**** Data records ****

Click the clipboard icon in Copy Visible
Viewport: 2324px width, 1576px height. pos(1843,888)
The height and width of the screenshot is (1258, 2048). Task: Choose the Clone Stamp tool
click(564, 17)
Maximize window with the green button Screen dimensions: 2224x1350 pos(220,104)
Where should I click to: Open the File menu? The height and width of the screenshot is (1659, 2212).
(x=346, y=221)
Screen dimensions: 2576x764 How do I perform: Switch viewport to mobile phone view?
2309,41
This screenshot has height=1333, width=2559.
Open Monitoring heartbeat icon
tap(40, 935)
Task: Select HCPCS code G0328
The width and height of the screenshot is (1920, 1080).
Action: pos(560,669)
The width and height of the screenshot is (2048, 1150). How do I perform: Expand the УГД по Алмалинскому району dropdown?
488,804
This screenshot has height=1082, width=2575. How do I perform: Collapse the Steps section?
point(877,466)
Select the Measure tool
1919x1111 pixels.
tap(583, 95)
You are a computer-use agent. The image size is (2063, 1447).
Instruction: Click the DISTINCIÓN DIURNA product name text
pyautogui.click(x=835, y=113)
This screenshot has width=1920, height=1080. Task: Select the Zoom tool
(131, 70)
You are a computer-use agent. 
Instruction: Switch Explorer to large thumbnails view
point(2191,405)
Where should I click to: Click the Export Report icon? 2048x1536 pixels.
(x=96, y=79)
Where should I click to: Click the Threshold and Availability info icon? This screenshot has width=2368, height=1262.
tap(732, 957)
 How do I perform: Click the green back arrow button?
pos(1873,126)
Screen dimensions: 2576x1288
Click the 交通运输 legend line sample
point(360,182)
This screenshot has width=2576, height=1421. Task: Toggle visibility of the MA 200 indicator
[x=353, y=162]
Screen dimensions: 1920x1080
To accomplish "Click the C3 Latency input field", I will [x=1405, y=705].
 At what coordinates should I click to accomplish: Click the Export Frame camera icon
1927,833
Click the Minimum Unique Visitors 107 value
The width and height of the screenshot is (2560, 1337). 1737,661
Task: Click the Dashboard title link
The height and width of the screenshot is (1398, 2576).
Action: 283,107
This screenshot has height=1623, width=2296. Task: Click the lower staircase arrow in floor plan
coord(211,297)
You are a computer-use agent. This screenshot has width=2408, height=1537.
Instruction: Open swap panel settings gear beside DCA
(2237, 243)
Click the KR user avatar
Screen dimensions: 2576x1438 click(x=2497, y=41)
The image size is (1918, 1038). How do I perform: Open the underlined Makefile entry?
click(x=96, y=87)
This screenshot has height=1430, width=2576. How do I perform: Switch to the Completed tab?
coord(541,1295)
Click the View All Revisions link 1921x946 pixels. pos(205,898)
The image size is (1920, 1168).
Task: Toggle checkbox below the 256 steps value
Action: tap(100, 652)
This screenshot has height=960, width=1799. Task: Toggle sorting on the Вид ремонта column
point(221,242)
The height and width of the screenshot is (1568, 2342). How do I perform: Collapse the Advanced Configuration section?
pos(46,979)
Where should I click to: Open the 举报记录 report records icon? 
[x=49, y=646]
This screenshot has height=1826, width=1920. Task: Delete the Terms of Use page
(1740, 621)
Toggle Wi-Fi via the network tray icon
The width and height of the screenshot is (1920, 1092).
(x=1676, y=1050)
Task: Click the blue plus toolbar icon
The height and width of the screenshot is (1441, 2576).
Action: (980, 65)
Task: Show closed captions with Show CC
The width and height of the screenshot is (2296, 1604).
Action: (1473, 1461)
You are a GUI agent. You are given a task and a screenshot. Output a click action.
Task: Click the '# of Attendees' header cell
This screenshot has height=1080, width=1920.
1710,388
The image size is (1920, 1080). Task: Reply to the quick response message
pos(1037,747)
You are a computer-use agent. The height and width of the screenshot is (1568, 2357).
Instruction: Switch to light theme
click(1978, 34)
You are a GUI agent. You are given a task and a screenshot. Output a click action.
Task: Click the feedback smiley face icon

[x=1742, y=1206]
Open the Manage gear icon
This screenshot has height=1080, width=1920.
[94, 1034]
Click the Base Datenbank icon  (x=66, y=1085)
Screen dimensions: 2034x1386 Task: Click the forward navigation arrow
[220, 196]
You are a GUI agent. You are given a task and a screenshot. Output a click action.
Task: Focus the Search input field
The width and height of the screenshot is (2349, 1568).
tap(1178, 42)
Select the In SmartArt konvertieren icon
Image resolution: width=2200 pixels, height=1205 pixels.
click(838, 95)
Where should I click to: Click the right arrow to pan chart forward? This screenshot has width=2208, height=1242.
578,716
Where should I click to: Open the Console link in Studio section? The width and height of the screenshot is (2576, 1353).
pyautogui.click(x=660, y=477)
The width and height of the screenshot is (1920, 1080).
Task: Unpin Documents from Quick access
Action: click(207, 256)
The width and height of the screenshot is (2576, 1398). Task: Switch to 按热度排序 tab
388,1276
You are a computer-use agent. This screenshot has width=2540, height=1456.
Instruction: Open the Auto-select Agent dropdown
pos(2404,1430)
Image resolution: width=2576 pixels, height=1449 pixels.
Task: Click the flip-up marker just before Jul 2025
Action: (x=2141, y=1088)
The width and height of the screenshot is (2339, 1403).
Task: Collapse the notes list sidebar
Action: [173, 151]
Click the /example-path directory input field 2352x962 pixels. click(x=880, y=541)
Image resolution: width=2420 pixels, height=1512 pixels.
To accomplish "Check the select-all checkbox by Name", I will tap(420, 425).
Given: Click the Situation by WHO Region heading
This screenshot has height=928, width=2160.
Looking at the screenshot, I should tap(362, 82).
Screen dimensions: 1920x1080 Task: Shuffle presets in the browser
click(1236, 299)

****

Write the data above out again in full, with every word as given.

**Response below:**
Click the clipboard icon in Copy Visible
Viewport: 2324px width, 1576px height. pos(1843,888)
The height and width of the screenshot is (1258, 2048). Task: Choose the Clone Stamp tool
click(564, 17)
Maximize window with the green button Screen dimensions: 2224x1350 pos(220,104)
Where should I click to: Open the File menu? The height and width of the screenshot is (1659, 2212).
(x=346, y=221)
Screen dimensions: 2576x764 How do I perform: Switch viewport to mobile phone view?
2309,41
This screenshot has height=1333, width=2559.
Open Monitoring heartbeat icon
tap(40, 935)
Task: Select HCPCS code G0328
The width and height of the screenshot is (1920, 1080).
Action: pos(560,669)
The width and height of the screenshot is (2048, 1150). How do I perform: Expand the УГД по Алмалинскому району dropdown?
488,804
This screenshot has height=1082, width=2575. How do I perform: Collapse the Steps section?
point(877,466)
Select the Measure tool
1919x1111 pixels.
tap(583, 95)
You are a computer-use agent. The image size is (2063, 1447).
Instruction: Click the DISTINCIÓN DIURNA product name text
pyautogui.click(x=835, y=113)
This screenshot has width=1920, height=1080. Task: Select the Zoom tool
(131, 70)
You are a computer-use agent. 
Instruction: Switch Explorer to large thumbnails view
point(2191,405)
Where should I click to: Click the Export Report icon? 2048x1536 pixels.
(x=96, y=79)
Where should I click to: Click the Threshold and Availability info icon? This screenshot has width=2368, height=1262.
tap(732, 957)
 How do I perform: Click the green back arrow button?
pos(1873,126)
Screen dimensions: 2576x1288
Click the 交通运输 legend line sample
point(360,182)
This screenshot has width=2576, height=1421. Task: Toggle visibility of the MA 200 indicator
[x=353, y=162]
Screen dimensions: 1920x1080
To accomplish "Click the C3 Latency input field", I will [x=1405, y=705].
 At what coordinates should I click to accomplish: Click the Export Frame camera icon
1927,833
Click the Minimum Unique Visitors 107 value
The width and height of the screenshot is (2560, 1337). 1737,661
Task: Click the Dashboard title link
The height and width of the screenshot is (1398, 2576).
Action: 283,107
This screenshot has height=1623, width=2296. Task: Click the lower staircase arrow in floor plan
coord(211,297)
You are a computer-use agent. This screenshot has width=2408, height=1537.
Instruction: Open swap panel settings gear beside DCA
(2237, 243)
Click the KR user avatar
Screen dimensions: 2576x1438 click(x=2497, y=41)
The image size is (1918, 1038). How do I perform: Open the underlined Makefile entry?
click(x=96, y=87)
This screenshot has height=1430, width=2576. How do I perform: Switch to the Completed tab?
coord(541,1295)
Click the View All Revisions link 1921x946 pixels. pos(205,898)
The image size is (1920, 1168).
Task: Toggle checkbox below the 256 steps value
Action: tap(100, 652)
This screenshot has height=960, width=1799. Task: Toggle sorting on the Вид ремонта column
point(221,242)
The height and width of the screenshot is (1568, 2342). How do I perform: Collapse the Advanced Configuration section?
pos(46,979)
Where should I click to: Open the 举报记录 report records icon? 
[x=49, y=646]
This screenshot has height=1826, width=1920. Task: Delete the Terms of Use page
(1740, 621)
Toggle Wi-Fi via the network tray icon
The width and height of the screenshot is (1920, 1092).
(x=1676, y=1050)
Task: Click the blue plus toolbar icon
The height and width of the screenshot is (1441, 2576).
Action: (980, 65)
Task: Show closed captions with Show CC
The width and height of the screenshot is (2296, 1604).
Action: (1473, 1461)
You are a GUI agent. You are given a task and a screenshot. Output a click action.
Task: Click the '# of Attendees' header cell
This screenshot has height=1080, width=1920.
1710,388
The image size is (1920, 1080). Task: Reply to the quick response message
pos(1037,747)
You are a computer-use agent. The height and width of the screenshot is (1568, 2357).
Instruction: Switch to light theme
click(1978, 34)
You are a GUI agent. You are given a task and a screenshot. Output a click action.
Task: Click the feedback smiley face icon

[x=1742, y=1206]
Open the Manage gear icon
This screenshot has height=1080, width=1920.
[94, 1034]
Click the Base Datenbank icon  (x=66, y=1085)
Screen dimensions: 2034x1386 Task: Click the forward navigation arrow
[220, 196]
You are a GUI agent. You are given a task and a screenshot. Output a click action.
Task: Focus the Search input field
The width and height of the screenshot is (2349, 1568).
tap(1178, 42)
Select the In SmartArt konvertieren icon
Image resolution: width=2200 pixels, height=1205 pixels.
click(838, 95)
Where should I click to: Click the right arrow to pan chart forward? This screenshot has width=2208, height=1242.
578,716
Where should I click to: Open the Console link in Studio section? The width and height of the screenshot is (2576, 1353).
pyautogui.click(x=660, y=477)
The width and height of the screenshot is (1920, 1080).
Task: Unpin Documents from Quick access
Action: click(207, 256)
The width and height of the screenshot is (2576, 1398). Task: Switch to 按热度排序 tab
388,1276
You are a computer-use agent. This screenshot has width=2540, height=1456.
Instruction: Open the Auto-select Agent dropdown
pos(2404,1430)
Image resolution: width=2576 pixels, height=1449 pixels.
Task: Click the flip-up marker just before Jul 2025
Action: (x=2141, y=1088)
The width and height of the screenshot is (2339, 1403).
Task: Collapse the notes list sidebar
Action: [173, 151]
Click the /example-path directory input field 2352x962 pixels. click(x=880, y=541)
Image resolution: width=2420 pixels, height=1512 pixels.
To accomplish "Check the select-all checkbox by Name", I will tap(420, 425).
Given: Click the Situation by WHO Region heading
This screenshot has height=928, width=2160.
Looking at the screenshot, I should tap(362, 82).
Screen dimensions: 1920x1080 Task: Shuffle presets in the browser
click(1236, 299)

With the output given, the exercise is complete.